ENTRIES SUPPLIED
────────────────────

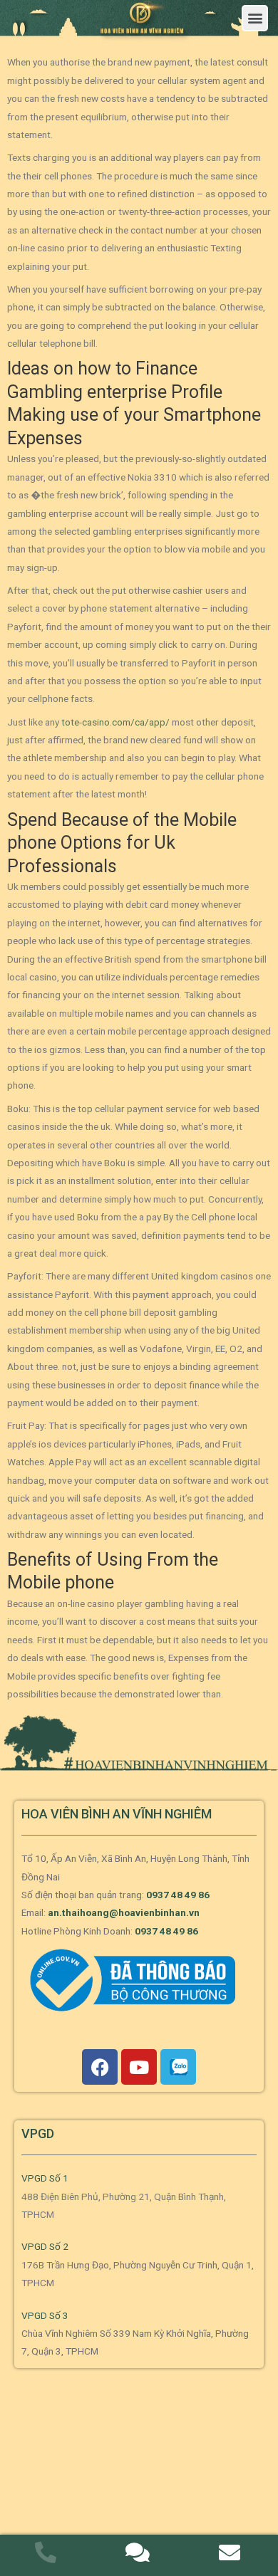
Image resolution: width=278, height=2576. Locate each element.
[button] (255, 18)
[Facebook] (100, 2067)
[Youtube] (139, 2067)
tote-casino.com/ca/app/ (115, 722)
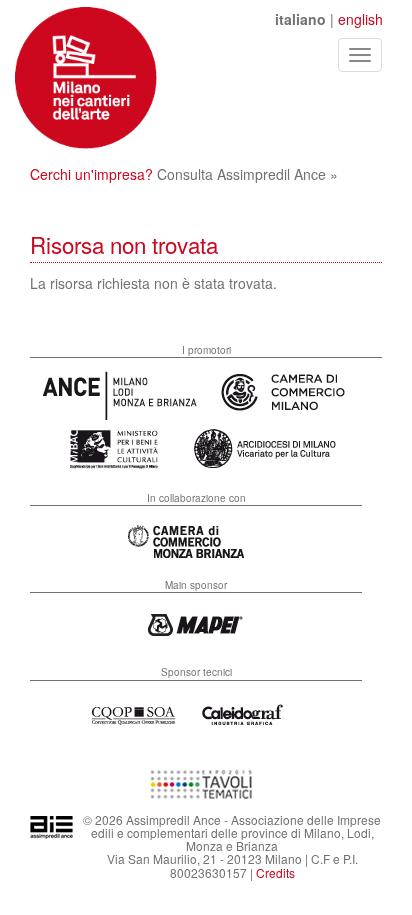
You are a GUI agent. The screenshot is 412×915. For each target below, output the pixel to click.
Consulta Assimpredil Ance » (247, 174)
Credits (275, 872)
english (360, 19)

────────────────────

WORK TO BE COMPLETED
Copy out every line of the data exactly, leaving the images behind.

RESPONSE TO THE TASK
Image resolution: width=278, height=2576. Locate each element.
[button] (255, 18)
[Facebook] (100, 2067)
[Youtube] (139, 2067)
tote-casino.com/ca/app/ (115, 722)
You are a GUI agent. The screenshot is 412×915. For each target below, output the pixel to click.
Consulta Assimpredil Ance » (247, 174)
Credits (275, 872)
english (360, 19)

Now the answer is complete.